• TASKS TO PERFORM
1. Answer these questions from the interview on speculation below:
(a) Which newspaper published the interview, and on what date?
(b) At which university is Jorg Huffschmid a professor of economics?
(c) According to Huffschmid, what was destroyed with deregulation?
2. Retype the passage of the interview on speculation below, starting at "DEGULATED MARKETS" and ending at "possible and allowed.".

— START OF EXCERPT PROVIDED —

In the last ten years there was more speculation than ever, more than before the 1930 worldwide economic crisis. A policy of deregulated financial markets made this possible. That real investment profits turn out relatively small encourages the speculation tendency.
DEGULATED MARKETS
Speculating on currencies is increasing worldwide. Jorg Huffschmid urges controls on capital transactions as an antidote – as in the past
[This interview published in: Frankfurter Rundschau August 26, 2005 is translated from the German on the World Wide Web,
www.meinepolitik.de/huffschm.htm. Jorg Huffschmid is a professor of economics at the University of Bremen and a leader in alternative economics.]
Frankfurter Rundschau: Is there more speculation today than in the past?
Jorg Huffschmid: Yes. In the last ten years, there was more speculation than ever before, more than before the 1930 worldwide economic crisis. A policy of deregulated financial markets makes this possible. With liberalization, the borders fell for currencies and stocks. With deregulation, the fixed exchange rates were destroyed. Suddenly everything was possible and allowed.
What drives the speculation spiral faster today than in the past?

— END OF EXCERPT PROVIDED —
— START OF DATASET EXCERPT —

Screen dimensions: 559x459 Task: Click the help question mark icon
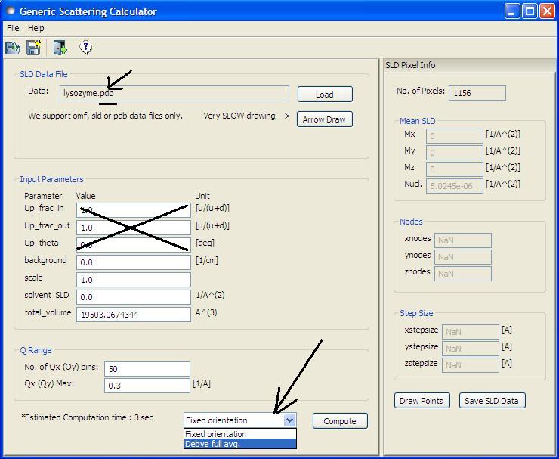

— END OF DATASET EXCERPT —

• EXPECTED OUTPUTS
1.
(a) The Frankfurter Rundschau published it on August 26, 2005.
(b) The University of Bremen.
(c) The fixed exchange rates.

2.
DEGULATED MARKETS
Speculating on currencies is increasing worldwide. Jorg Huffschmid urges controls on capital transactions as an antidote – as in the past
[This interview published in: Frankfurter Rundschau August 26, 2005 is translated from the German on the World Wide Web,
www.meinepolitik.de/huffschm.htm. Jorg Huffschmid is a professor of economics at the University of Bremen and a leader in alternative economics.]
Frankfurter Rundschau: Is there more speculation today than in the past?
Jorg Huffschmid: Yes. In the last ten years, there was more speculation than ever before, more than before the 1930 worldwide economic crisis. A policy of deregulated financial markets makes this possible. With liberalization, the borders fell for currencies and stocks. With deregulation, the fixed exchange rates were destroyed. Suddenly everything was possible and allowed.